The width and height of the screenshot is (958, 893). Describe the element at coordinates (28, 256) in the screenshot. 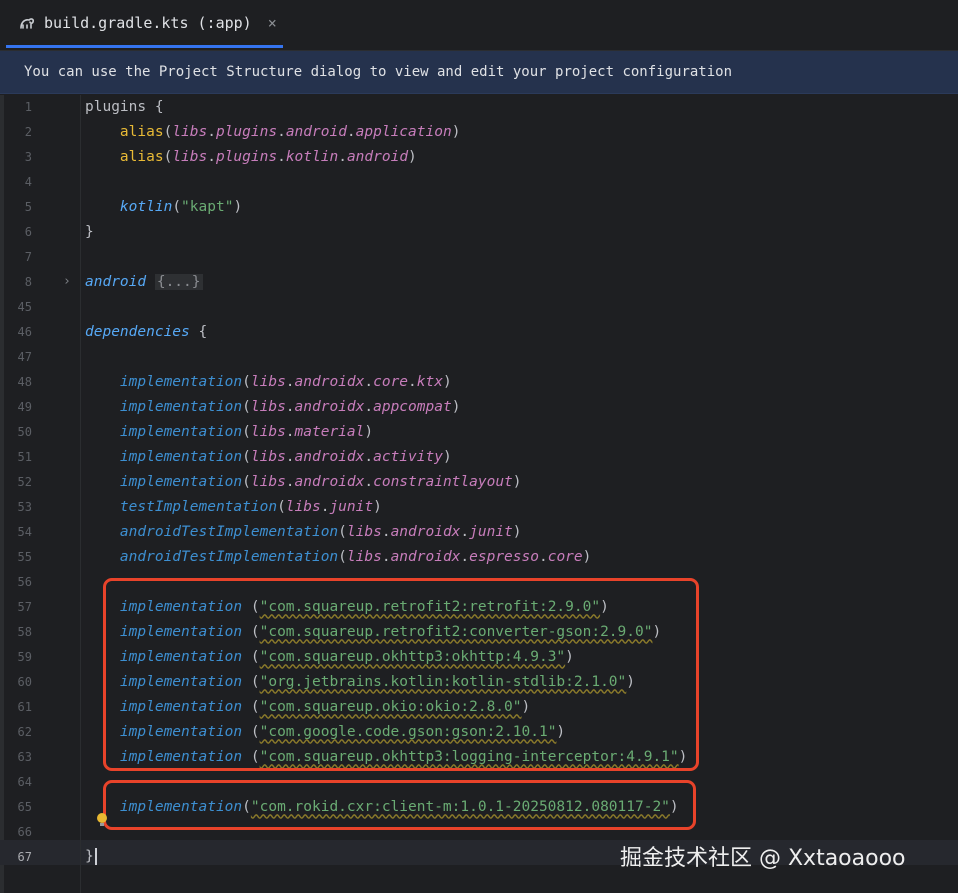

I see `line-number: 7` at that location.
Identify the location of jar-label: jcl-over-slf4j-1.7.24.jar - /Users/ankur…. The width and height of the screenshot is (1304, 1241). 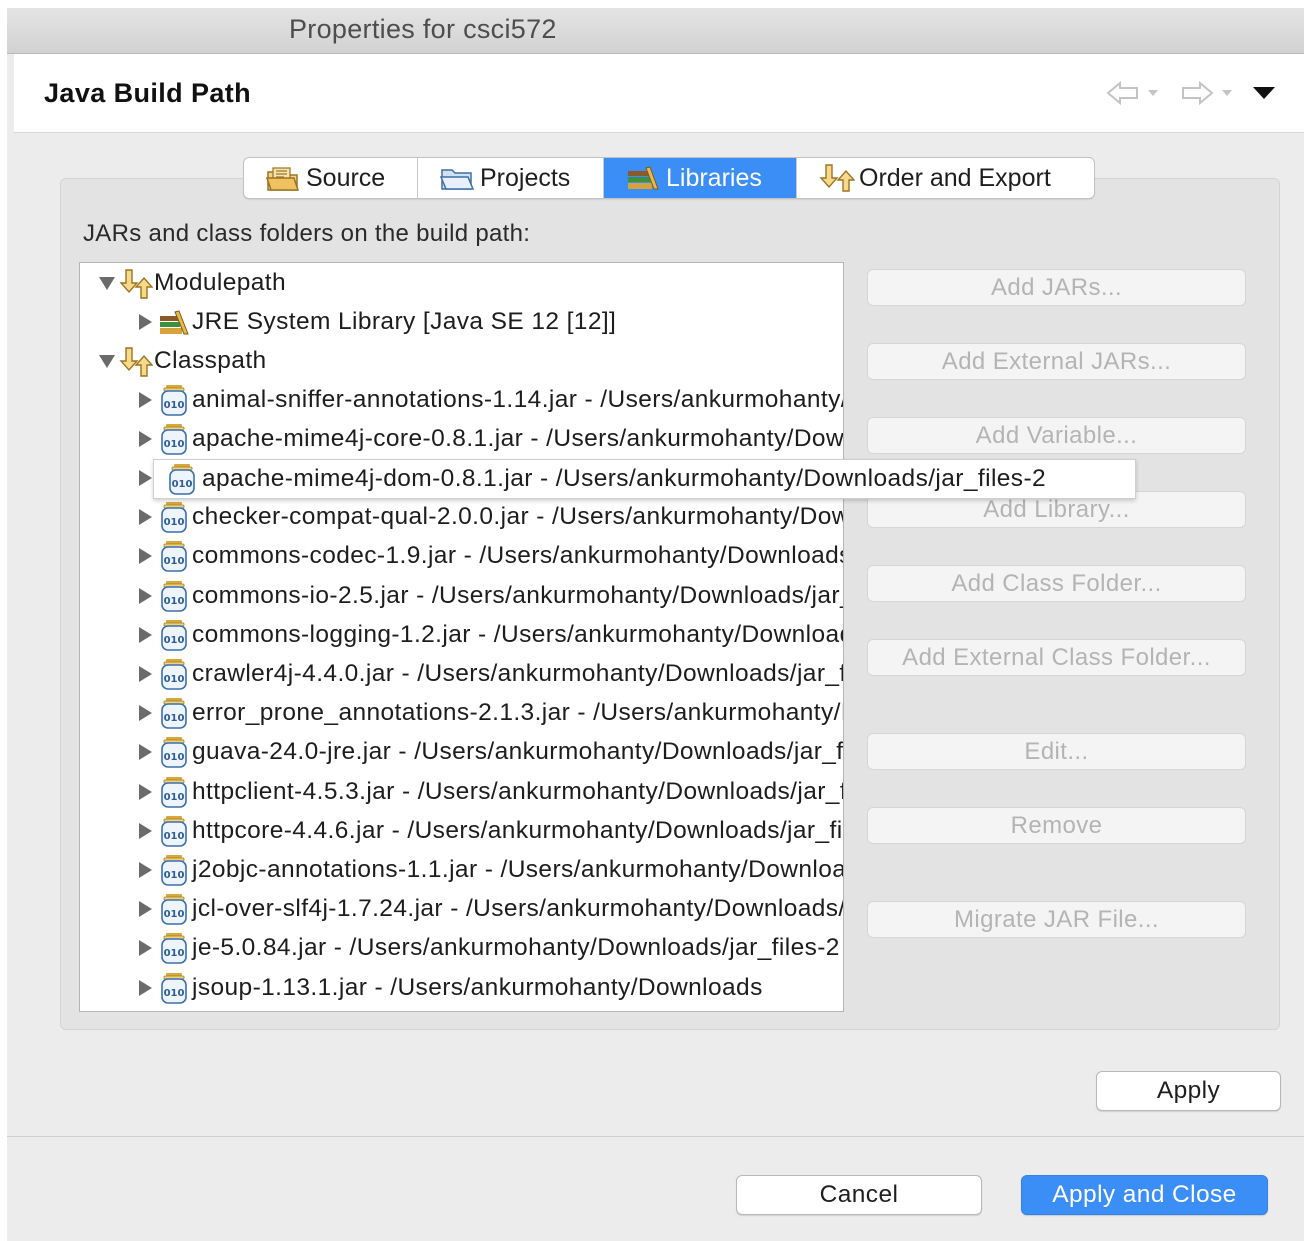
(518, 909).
* * *
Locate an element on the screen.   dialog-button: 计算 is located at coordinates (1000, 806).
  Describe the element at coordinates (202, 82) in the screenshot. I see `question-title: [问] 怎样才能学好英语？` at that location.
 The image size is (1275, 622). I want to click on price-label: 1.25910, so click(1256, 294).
--
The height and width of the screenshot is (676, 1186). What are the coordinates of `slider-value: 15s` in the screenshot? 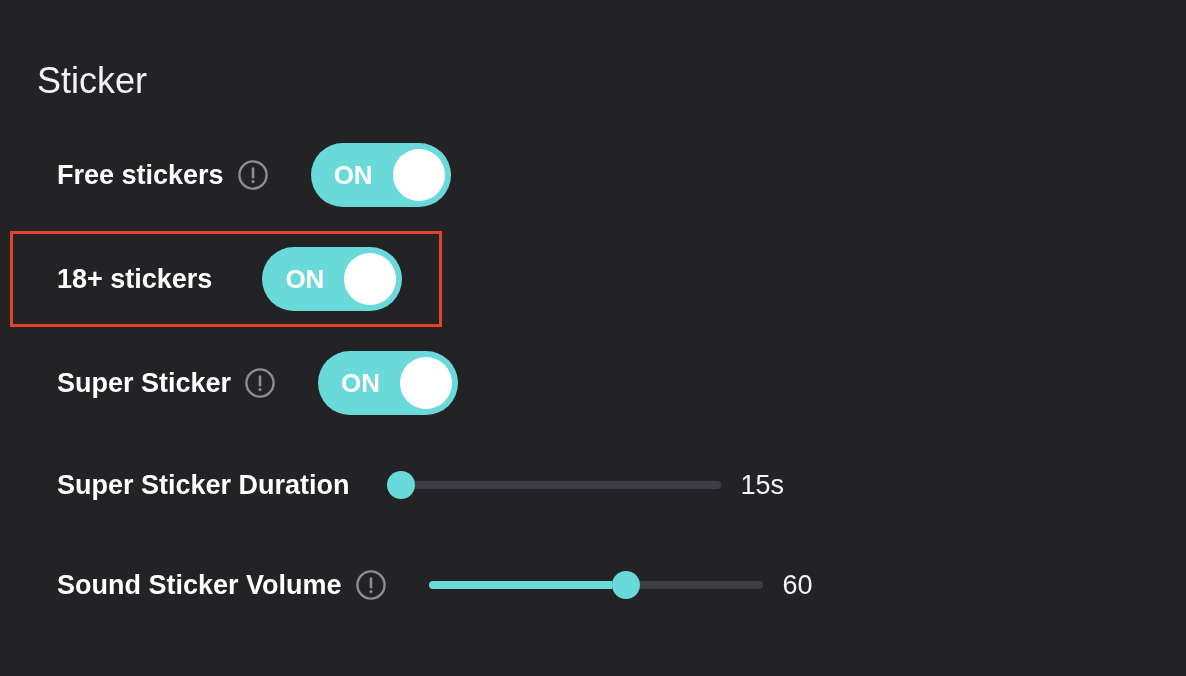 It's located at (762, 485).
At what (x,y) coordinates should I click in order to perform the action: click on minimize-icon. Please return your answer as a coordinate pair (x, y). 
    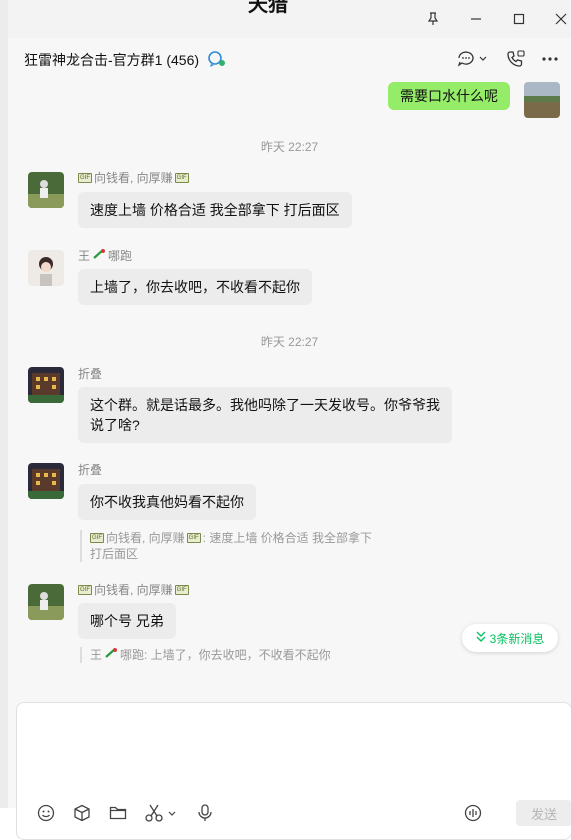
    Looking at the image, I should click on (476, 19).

▸ What is needed: Reproduce verbatim the lines starting at the line containing "The width and height of the screenshot is (958, 893)." and ending at the line containing "(518, 909).", both included, and leave the pictures out of your answer.

▸ Answer to this problem:
The width and height of the screenshot is (958, 893). Describe the element at coordinates (28, 256) in the screenshot. 

I see `line-number: 7` at that location.
Identify the location of jar-label: jcl-over-slf4j-1.7.24.jar - /Users/ankur…. The width and height of the screenshot is (1304, 1241). 
(518, 909).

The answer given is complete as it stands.